(Records from a data source)

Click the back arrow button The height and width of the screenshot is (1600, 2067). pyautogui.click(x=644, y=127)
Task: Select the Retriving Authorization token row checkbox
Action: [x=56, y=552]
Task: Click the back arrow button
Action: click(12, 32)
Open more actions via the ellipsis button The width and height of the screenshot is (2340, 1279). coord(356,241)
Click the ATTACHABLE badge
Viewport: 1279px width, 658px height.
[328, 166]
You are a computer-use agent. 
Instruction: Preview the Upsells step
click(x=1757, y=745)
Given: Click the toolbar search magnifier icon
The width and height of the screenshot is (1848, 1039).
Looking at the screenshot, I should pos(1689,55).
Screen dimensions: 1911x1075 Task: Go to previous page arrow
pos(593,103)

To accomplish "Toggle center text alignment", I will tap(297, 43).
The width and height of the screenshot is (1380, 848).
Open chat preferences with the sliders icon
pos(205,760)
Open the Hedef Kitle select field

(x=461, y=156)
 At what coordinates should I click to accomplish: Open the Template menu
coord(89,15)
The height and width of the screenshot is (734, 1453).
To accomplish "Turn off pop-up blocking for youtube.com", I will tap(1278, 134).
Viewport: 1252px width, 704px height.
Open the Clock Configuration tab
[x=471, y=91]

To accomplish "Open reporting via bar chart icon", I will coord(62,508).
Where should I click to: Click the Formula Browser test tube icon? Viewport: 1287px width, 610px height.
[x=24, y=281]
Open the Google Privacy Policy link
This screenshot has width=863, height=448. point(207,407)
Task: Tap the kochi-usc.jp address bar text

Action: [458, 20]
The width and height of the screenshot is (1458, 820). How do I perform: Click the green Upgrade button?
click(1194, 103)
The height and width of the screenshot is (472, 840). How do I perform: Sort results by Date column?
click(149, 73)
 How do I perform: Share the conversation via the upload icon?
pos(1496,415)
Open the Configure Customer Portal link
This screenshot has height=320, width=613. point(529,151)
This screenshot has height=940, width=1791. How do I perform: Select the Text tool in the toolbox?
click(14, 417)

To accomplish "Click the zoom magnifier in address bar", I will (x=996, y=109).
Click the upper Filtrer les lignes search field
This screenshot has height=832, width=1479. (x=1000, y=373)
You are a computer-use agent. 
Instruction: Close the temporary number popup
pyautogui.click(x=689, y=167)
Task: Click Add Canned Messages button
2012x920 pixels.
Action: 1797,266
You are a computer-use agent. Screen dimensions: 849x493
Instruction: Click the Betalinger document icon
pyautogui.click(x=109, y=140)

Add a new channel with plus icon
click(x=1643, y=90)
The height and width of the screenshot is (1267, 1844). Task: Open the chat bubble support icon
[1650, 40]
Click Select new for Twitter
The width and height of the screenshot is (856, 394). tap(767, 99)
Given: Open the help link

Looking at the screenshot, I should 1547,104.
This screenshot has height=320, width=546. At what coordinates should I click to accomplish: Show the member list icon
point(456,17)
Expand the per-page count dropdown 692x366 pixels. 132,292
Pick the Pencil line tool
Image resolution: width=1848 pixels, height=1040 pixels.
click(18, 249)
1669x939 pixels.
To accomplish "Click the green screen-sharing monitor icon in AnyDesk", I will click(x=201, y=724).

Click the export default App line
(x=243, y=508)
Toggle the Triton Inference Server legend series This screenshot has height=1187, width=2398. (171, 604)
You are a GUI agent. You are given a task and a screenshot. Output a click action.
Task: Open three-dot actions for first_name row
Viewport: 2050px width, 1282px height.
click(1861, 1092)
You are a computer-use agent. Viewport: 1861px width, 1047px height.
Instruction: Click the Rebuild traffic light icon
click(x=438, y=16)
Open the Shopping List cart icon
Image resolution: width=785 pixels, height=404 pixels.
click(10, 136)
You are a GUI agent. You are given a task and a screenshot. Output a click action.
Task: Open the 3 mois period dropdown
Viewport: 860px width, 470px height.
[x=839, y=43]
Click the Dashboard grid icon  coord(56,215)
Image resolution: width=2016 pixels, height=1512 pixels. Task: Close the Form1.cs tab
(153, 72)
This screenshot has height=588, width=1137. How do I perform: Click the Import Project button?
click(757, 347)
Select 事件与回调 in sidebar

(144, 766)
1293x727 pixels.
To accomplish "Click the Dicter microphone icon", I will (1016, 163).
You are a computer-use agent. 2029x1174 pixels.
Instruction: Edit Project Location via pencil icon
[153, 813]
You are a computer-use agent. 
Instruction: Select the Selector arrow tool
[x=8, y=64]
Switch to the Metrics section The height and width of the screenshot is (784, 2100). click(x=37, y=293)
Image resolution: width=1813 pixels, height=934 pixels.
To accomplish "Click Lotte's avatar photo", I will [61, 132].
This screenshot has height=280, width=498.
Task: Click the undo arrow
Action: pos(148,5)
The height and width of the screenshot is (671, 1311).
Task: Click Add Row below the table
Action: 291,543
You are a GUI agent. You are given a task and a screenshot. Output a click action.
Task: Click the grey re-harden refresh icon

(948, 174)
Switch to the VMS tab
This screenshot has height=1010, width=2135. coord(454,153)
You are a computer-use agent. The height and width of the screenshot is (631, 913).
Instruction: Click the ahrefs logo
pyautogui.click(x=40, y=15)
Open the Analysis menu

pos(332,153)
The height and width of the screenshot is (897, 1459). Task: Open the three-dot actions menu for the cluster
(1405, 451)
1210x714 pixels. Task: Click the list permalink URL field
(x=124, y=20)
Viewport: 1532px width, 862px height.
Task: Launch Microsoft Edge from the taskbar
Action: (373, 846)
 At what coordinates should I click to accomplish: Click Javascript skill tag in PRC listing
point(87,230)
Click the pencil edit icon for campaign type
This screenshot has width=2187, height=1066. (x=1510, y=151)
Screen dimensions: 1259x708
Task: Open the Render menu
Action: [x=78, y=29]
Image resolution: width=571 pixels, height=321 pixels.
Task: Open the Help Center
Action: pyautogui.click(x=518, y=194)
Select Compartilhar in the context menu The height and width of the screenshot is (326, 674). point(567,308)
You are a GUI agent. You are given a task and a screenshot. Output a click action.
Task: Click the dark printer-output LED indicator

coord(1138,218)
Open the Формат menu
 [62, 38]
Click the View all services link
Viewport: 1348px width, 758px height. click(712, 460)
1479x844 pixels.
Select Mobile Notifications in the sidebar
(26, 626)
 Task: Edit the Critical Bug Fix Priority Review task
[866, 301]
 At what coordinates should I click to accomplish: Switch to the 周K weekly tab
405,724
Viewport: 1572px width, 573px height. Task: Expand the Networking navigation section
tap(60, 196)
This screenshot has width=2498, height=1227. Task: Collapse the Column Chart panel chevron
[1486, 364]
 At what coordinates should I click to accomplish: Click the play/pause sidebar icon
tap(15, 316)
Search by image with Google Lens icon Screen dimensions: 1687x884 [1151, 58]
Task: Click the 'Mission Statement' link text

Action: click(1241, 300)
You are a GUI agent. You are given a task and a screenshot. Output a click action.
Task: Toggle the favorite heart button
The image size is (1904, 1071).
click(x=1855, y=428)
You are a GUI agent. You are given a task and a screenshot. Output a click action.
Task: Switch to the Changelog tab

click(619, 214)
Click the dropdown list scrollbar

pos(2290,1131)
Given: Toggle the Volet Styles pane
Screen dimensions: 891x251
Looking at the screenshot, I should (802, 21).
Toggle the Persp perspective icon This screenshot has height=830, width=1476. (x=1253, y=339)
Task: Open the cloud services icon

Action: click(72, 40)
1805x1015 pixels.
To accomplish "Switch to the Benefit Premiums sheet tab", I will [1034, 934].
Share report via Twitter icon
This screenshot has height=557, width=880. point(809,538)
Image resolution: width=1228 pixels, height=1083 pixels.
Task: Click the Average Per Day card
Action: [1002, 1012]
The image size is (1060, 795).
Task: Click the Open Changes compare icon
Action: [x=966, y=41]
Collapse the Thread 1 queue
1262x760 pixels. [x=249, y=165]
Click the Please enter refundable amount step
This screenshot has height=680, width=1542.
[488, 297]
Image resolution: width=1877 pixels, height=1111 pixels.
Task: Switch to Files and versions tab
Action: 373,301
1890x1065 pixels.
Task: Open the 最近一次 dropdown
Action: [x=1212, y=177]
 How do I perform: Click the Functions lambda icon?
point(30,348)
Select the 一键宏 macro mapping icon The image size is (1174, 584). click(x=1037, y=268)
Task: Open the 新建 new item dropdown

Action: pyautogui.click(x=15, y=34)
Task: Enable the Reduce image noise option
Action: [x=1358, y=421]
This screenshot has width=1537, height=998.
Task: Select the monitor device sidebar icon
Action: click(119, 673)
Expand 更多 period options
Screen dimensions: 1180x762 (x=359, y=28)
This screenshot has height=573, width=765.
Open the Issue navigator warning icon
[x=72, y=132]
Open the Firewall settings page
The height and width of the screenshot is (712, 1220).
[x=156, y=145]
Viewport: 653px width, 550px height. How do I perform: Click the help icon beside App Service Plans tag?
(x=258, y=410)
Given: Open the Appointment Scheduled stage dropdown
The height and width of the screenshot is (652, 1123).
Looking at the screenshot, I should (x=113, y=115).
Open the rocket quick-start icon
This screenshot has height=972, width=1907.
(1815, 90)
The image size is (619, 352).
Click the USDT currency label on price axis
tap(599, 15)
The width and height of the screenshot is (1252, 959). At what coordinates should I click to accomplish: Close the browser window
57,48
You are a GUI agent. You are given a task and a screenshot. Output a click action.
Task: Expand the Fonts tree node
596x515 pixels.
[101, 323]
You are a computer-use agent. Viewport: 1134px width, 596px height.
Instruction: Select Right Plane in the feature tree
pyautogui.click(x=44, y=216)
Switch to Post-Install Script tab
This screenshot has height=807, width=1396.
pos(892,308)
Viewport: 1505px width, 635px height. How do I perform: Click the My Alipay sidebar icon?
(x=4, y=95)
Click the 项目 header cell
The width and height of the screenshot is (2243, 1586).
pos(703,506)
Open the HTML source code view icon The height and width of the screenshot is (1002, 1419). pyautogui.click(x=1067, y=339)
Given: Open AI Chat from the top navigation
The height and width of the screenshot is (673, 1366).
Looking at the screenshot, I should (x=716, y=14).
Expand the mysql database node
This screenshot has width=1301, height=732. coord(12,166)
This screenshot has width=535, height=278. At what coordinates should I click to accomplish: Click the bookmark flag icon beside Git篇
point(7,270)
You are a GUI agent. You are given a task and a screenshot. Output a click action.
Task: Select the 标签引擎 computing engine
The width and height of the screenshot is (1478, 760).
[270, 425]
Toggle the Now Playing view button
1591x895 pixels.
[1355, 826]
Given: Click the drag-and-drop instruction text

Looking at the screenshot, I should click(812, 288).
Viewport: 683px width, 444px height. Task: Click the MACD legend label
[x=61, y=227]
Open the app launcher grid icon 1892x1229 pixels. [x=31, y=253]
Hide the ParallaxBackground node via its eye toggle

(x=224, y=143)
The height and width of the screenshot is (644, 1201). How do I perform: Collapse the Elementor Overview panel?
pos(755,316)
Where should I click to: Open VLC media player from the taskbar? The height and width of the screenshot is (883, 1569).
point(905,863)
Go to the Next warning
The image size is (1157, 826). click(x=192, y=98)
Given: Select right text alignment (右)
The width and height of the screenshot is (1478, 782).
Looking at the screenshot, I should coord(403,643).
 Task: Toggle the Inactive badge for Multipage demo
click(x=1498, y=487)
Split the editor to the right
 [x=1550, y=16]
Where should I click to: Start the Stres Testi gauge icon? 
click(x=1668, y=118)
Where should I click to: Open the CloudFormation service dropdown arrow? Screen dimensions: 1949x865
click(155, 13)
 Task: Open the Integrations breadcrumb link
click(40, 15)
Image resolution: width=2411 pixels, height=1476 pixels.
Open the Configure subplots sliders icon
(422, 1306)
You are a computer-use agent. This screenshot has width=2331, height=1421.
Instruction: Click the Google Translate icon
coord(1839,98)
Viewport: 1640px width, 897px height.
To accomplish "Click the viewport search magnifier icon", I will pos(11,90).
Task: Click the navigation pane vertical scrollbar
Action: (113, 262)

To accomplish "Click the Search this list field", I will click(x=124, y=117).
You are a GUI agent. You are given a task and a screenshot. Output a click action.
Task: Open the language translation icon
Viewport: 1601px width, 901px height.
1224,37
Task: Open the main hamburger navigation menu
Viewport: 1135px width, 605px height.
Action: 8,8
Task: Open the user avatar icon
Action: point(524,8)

▶ [THE TASK]: If a line of the data contains "alignment", copy it out.

▶ [SOLVED EXERCISE]:
To accomplish "Toggle center text alignment", I will tap(297, 43).
Given: Select right text alignment (右)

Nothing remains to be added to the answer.